* _PROBLEM DESCRIPTION_:
Render every line of the items below as a Markdown table with the columns Row and Line, numbering the rows in order and omitting blank lines.
RECORDS FOR THE EXERCISE start
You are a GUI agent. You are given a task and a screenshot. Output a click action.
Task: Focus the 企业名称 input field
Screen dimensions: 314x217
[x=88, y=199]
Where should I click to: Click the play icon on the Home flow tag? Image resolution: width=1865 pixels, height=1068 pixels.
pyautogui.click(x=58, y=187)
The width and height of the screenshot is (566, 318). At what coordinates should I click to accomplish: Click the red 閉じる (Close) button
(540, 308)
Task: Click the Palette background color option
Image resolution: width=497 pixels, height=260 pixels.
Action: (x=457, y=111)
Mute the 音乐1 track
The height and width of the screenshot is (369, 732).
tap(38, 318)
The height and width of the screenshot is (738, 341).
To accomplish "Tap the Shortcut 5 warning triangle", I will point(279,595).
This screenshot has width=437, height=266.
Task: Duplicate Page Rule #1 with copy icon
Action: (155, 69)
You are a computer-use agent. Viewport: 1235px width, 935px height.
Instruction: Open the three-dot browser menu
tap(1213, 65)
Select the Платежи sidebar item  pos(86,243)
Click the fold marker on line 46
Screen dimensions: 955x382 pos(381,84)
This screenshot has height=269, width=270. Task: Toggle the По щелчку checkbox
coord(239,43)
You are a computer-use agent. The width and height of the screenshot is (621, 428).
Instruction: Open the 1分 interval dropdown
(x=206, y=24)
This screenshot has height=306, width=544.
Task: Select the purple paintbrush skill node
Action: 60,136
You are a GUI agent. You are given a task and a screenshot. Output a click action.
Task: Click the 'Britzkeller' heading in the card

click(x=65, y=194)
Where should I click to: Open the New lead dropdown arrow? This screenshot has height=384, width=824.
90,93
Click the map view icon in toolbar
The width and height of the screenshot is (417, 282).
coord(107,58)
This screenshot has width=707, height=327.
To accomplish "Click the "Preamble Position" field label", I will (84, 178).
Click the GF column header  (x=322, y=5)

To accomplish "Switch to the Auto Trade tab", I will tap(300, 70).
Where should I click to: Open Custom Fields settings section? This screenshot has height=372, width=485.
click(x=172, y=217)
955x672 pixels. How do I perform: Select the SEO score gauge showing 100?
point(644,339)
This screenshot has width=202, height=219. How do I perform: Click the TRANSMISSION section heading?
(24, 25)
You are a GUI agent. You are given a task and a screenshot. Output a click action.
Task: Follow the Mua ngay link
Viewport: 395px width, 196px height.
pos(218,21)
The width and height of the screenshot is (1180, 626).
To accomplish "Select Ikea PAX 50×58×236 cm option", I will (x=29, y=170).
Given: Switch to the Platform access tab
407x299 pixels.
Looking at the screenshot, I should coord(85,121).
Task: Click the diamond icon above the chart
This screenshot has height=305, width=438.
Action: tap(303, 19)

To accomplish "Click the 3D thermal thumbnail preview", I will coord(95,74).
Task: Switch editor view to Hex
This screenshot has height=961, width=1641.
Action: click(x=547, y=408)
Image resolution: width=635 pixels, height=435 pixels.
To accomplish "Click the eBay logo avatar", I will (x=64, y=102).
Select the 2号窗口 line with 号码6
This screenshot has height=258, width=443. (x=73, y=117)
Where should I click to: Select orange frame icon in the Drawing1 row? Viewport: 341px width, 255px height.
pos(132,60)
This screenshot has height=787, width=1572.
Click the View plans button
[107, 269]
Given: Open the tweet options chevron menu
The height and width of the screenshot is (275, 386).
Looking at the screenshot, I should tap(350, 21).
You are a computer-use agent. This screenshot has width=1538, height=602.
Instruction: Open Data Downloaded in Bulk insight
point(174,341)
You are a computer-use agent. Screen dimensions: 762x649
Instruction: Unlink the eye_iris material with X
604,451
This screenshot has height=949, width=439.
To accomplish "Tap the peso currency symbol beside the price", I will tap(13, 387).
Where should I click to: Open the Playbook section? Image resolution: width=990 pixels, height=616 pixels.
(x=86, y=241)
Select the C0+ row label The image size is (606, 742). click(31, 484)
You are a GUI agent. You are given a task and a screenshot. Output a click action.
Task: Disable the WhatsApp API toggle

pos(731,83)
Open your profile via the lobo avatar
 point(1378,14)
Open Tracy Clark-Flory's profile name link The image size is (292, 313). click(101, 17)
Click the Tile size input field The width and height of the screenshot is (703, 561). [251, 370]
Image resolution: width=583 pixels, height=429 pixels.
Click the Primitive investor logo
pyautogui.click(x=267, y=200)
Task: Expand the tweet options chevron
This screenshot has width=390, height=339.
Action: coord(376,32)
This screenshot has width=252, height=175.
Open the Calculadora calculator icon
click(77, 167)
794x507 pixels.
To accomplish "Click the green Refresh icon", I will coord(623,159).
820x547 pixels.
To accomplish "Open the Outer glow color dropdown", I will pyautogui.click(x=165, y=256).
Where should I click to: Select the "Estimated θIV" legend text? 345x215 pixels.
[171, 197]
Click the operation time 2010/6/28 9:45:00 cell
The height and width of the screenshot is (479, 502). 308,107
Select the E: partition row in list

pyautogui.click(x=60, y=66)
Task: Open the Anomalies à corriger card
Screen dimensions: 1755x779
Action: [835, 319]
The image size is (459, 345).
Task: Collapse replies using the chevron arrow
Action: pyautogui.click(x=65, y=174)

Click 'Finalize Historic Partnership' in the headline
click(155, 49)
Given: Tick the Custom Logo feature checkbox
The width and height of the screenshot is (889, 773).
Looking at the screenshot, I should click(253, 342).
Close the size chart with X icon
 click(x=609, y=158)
RECORDS FOR THE EXERCISE end
* _FINISHED ANSWER_:
| Row | Line |
|---|---|
| 1 | You are a GUI agent. You are given a task and a screenshot. Output a click action. |
| 2 | Task: Focus the 企业名称 input field |
| 3 | Screen dimensions: 314x217 |
| 4 | [x=88, y=199] |
| 5 | Where should I click to: Click the play icon on the Home flow tag? Image resolution: width=1865 pixels, height=1068 pixels. |
| 6 | pyautogui.click(x=58, y=187) |
| 7 | The width and height of the screenshot is (566, 318). At what coordinates should I click to accomplish: Click the red 閉じる (Close) button |
| 8 | (540, 308) |
| 9 | Task: Click the Palette background color option |
| 10 | Image resolution: width=497 pixels, height=260 pixels. |
| 11 | Action: (x=457, y=111) |
| 12 | Mute the 音乐1 track |
| 13 | The height and width of the screenshot is (369, 732). |
| 14 | tap(38, 318) |
| 15 | The height and width of the screenshot is (738, 341). |
| 16 | To accomplish "Tap the Shortcut 5 warning triangle", I will point(279,595). |
| 17 | This screenshot has width=437, height=266. |
| 18 | Task: Duplicate Page Rule #1 with copy icon |
| 19 | Action: (155, 69) |
| 20 | You are a computer-use agent. Viewport: 1235px width, 935px height. |
| 21 | Instruction: Open the three-dot browser menu |
| 22 | tap(1213, 65) |
| 23 | Select the Платежи sidebar item  pos(86,243) |
| 24 | Click the fold marker on line 46 |
| 25 | Screen dimensions: 955x382 pos(381,84) |
| 26 | This screenshot has height=269, width=270. Task: Toggle the По щелчку checkbox |
| 27 | coord(239,43) |
| 28 | You are a computer-use agent. The width and height of the screenshot is (621, 428). |
| 29 | Instruction: Open the 1分 interval dropdown |
| 30 | (x=206, y=24) |
| 31 | This screenshot has height=306, width=544. |
| 32 | Task: Select the purple paintbrush skill node |
| 33 | Action: 60,136 |
| 34 | You are a GUI agent. You are given a task and a screenshot. Output a click action. |
| 35 | Task: Click the 'Britzkeller' heading in the card |
| 36 | click(x=65, y=194) |
| 37 | Where should I click to: Open the New lead dropdown arrow? This screenshot has height=384, width=824. |
| 38 | 90,93 |
| 39 | Click the map view icon in toolbar |
| 40 | The width and height of the screenshot is (417, 282). |
| 41 | coord(107,58) |
| 42 | This screenshot has width=707, height=327. |
| 43 | To accomplish "Click the "Preamble Position" field label", I will (84, 178). |
| 44 | Click the GF column header  (x=322, y=5) |
| 45 | To accomplish "Switch to the Auto Trade tab", I will tap(300, 70). |
| 46 | Where should I click to: Open Custom Fields settings section? This screenshot has height=372, width=485. |
| 47 | click(x=172, y=217) |
| 48 | 955x672 pixels. How do I perform: Select the SEO score gauge showing 100? |
| 49 | point(644,339) |
| 50 | This screenshot has width=202, height=219. How do I perform: Click the TRANSMISSION section heading? |
| 51 | (24, 25) |
| 52 | You are a GUI agent. You are given a task and a screenshot. Output a click action. |
| 53 | Task: Follow the Mua ngay link |
| 54 | Viewport: 395px width, 196px height. |
| 55 | pos(218,21) |
| 56 | The width and height of the screenshot is (1180, 626). |
| 57 | To accomplish "Select Ikea PAX 50×58×236 cm option", I will (x=29, y=170). |
| 58 | Given: Switch to the Platform access tab |
| 59 | 407x299 pixels. |
| 60 | Looking at the screenshot, I should coord(85,121). |
| 61 | Task: Click the diamond icon above the chart |
| 62 | This screenshot has height=305, width=438. |
| 63 | Action: tap(303, 19) |
| 64 | To accomplish "Click the 3D thermal thumbnail preview", I will coord(95,74). |
| 65 | Task: Switch editor view to Hex |
| 66 | This screenshot has height=961, width=1641. |
| 67 | Action: click(x=547, y=408) |
| 68 | Image resolution: width=635 pixels, height=435 pixels. |
| 69 | To accomplish "Click the eBay logo avatar", I will (x=64, y=102). |
| 70 | Select the 2号窗口 line with 号码6 |
| 71 | This screenshot has height=258, width=443. (x=73, y=117) |
| 72 | Where should I click to: Select orange frame icon in the Drawing1 row? Viewport: 341px width, 255px height. |
| 73 | pos(132,60) |
| 74 | This screenshot has height=787, width=1572. |
| 75 | Click the View plans button |
| 76 | [107, 269] |
| 77 | Given: Open the tweet options chevron menu |
| 78 | The height and width of the screenshot is (275, 386). |
| 79 | Looking at the screenshot, I should tap(350, 21). |
| 80 | You are a computer-use agent. This screenshot has width=1538, height=602. |
| 81 | Instruction: Open Data Downloaded in Bulk insight |
| 82 | point(174,341) |
| 83 | You are a computer-use agent. Screen dimensions: 762x649 |
| 84 | Instruction: Unlink the eye_iris material with X |
| 85 | 604,451 |
| 86 | This screenshot has height=949, width=439. |
| 87 | To accomplish "Tap the peso currency symbol beside the price", I will tap(13, 387). |
| 88 | Where should I click to: Open the Playbook section? Image resolution: width=990 pixels, height=616 pixels. |
| 89 | (x=86, y=241) |
| 90 | Select the C0+ row label The image size is (606, 742). click(31, 484) |
| 91 | You are a GUI agent. You are given a task and a screenshot. Output a click action. |
| 92 | Task: Disable the WhatsApp API toggle |
| 93 | pos(731,83) |
| 94 | Open your profile via the lobo avatar |
| 95 |  point(1378,14) |
| 96 | Open Tracy Clark-Flory's profile name link The image size is (292, 313). click(101, 17) |
| 97 | Click the Tile size input field The width and height of the screenshot is (703, 561). [251, 370] |
| 98 | Image resolution: width=583 pixels, height=429 pixels. |
| 99 | Click the Primitive investor logo |
| 100 | pyautogui.click(x=267, y=200) |
| 101 | Task: Expand the tweet options chevron |
| 102 | This screenshot has width=390, height=339. |
| 103 | Action: coord(376,32) |
| 104 | This screenshot has width=252, height=175. |
| 105 | Open the Calculadora calculator icon |
| 106 | click(77, 167) |
| 107 | 794x507 pixels. |
| 108 | To accomplish "Click the green Refresh icon", I will coord(623,159). |
| 109 | 820x547 pixels. |
| 110 | To accomplish "Open the Outer glow color dropdown", I will pyautogui.click(x=165, y=256). |
| 111 | Where should I click to: Select the "Estimated θIV" legend text? 345x215 pixels. |
| 112 | [171, 197] |
| 113 | Click the operation time 2010/6/28 9:45:00 cell |
| 114 | The height and width of the screenshot is (479, 502). 308,107 |
| 115 | Select the E: partition row in list |
| 116 | pyautogui.click(x=60, y=66) |
| 117 | Task: Open the Anomalies à corriger card |
| 118 | Screen dimensions: 1755x779 |
| 119 | Action: [835, 319] |
| 120 | The image size is (459, 345). |
| 121 | Task: Collapse replies using the chevron arrow |
| 122 | Action: pyautogui.click(x=65, y=174) |
| 123 | Click 'Finalize Historic Partnership' in the headline |
| 124 | click(155, 49) |
| 125 | Given: Tick the Custom Logo feature checkbox |
| 126 | The width and height of the screenshot is (889, 773). |
| 127 | Looking at the screenshot, I should click(253, 342). |
| 128 | Close the size chart with X icon |
| 129 |  click(x=609, y=158) |